Supplied text
## begin

Scoping and tailoring are the processes of clarifying and limiting general recommendations applicable to a precise environment.

Scoping is more applicable to limit general recommendations through the removal of aspects not applicable to any specific environment or institutions. Tailoring, on the other hand, involves the alteration of details regarding general information that is more specifically applicable to an institution or environment.

IT baseline protection

IT baseline protection is a German Federal Office approach toward information security. It is a process involving identification and implementation of computer security measures taken by an organization. IT baseline protection aims to achieve a satisfactory and suitable security level for every IT system. Therefore, it recommends well-proven personnel, technical, organizational, and infrastructural safeguards. Every institution and federal agency must show a systematic approach to secure its IT systems.

Overview baseline security

The phrase baseline security implies standard security measures to be implemented for typical IT systems. Baseline security can be used for different contexts having somewhat diverse meanings, such as:

Cisco Security Baseline: This vendor recommendation is focused on security controls of a network and its devices.
Microsoft Baseline Security Analyzer: This is a software tool for the security of Microsoft operating systems and services.
Nortel Baseline Security: This is a set of best practices and requirements for different network operators.

ISO/IEC 13335-3 has been replaced by ISO/IEC 27005, which defines the approach of baseline risk management and is regarded as the standard. However, there are many available policies related to baseline security for organizations. The FSI from Germany has a widespread baseline security standard that is compliant with the recent ISO/IEC 27000-series.

IT security standards and frameworks

The challenges involving the organization of an information security program are quite overwhelming, as there are too many aspects to address. To assess effectively the security requirements of an institution and to further evaluate and choose different security policies and products, the manager in charge of security needs to have some systematic means of defining the security requirements as well as characterizing the approaches to satisfy them. Inside a centralized data processing setting this procedure is difficult enough, and the widespread use of LANs and WANs respectively compounded the problems.

## end

Job 1
From the passage on security baselines, extract the section starting with "Overview baseline security" and going on through "and its devices.".
Job 2
According to the passage on security baselines, what are the security controls of the Cisco Security Baseline focused on?

Given data
## begin

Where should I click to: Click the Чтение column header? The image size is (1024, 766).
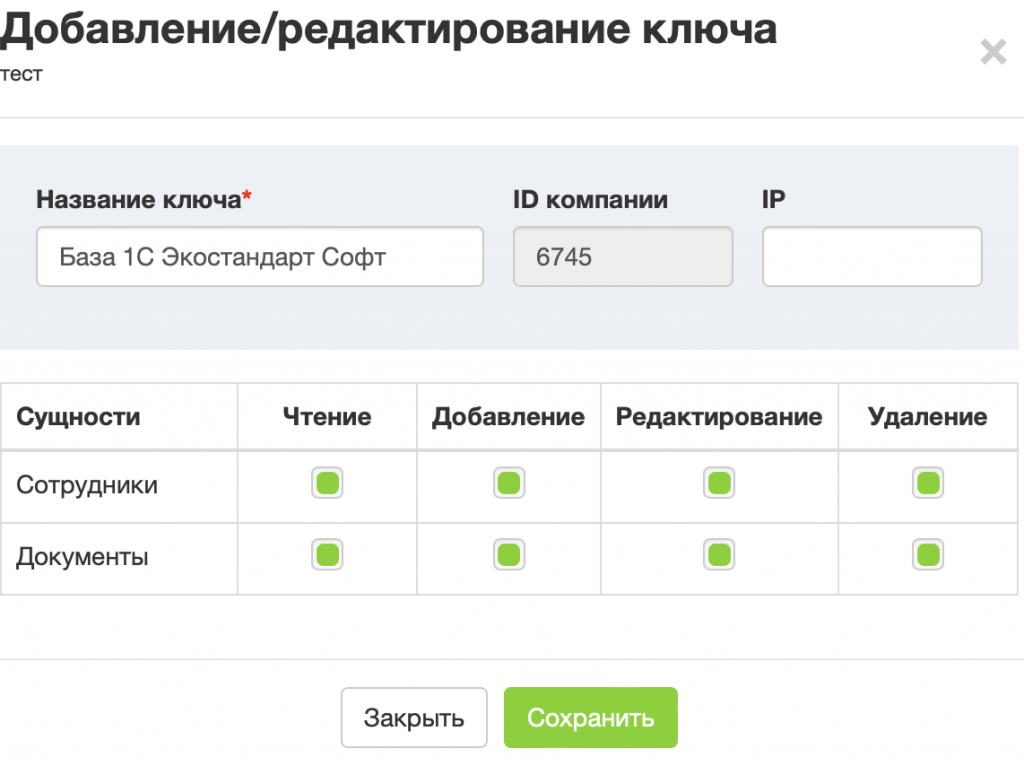[x=327, y=417]
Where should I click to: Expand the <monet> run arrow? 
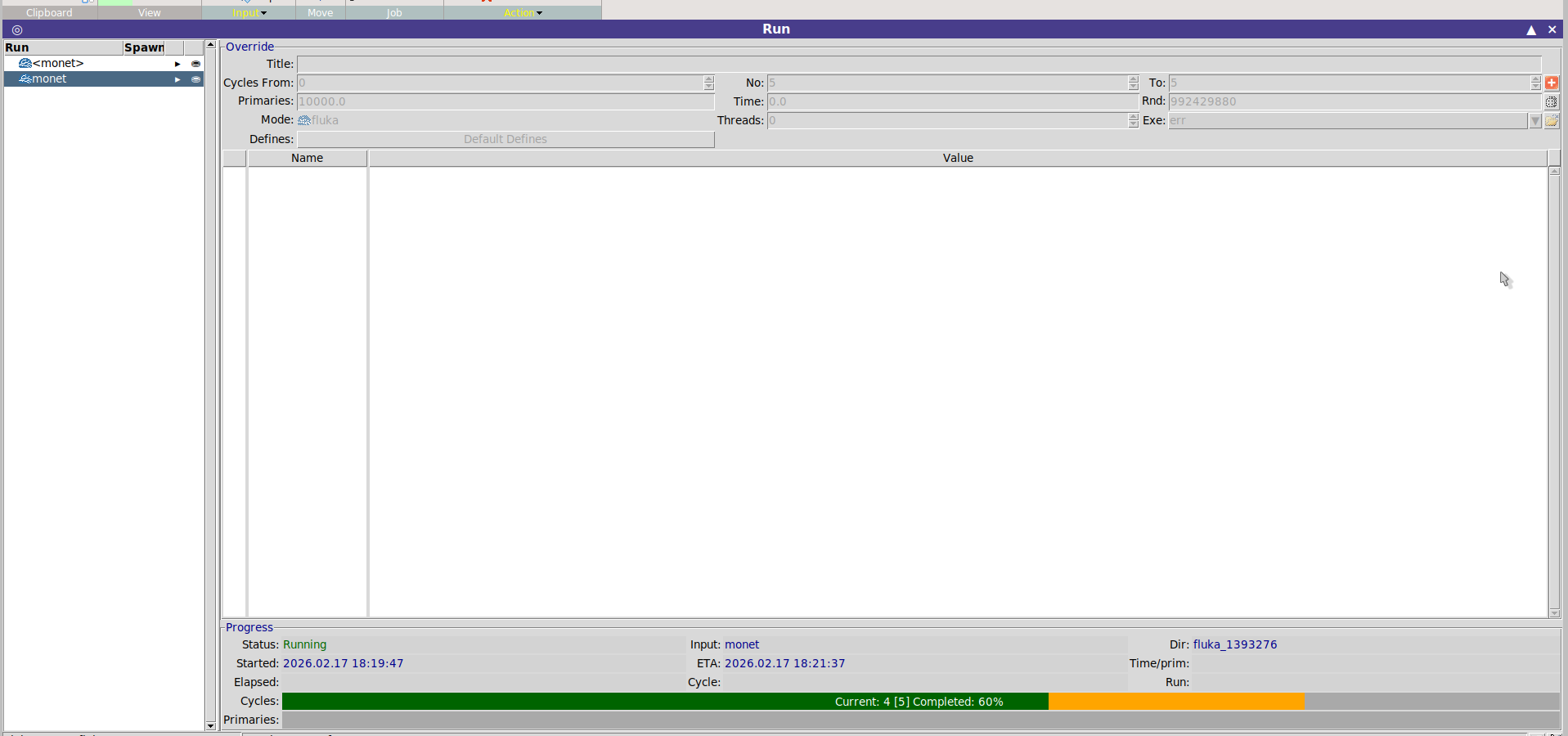[177, 64]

## end

Complete output 1
Overview baseline security

The phrase baseline security implies standard security measures to be implemented for typical IT systems. Baseline security can be used for different contexts having somewhat diverse meanings, such as:

Cisco Security Baseline: This vendor recommendation is focused on security controls of a network and its devices.

Complete output 2
A network and its devices.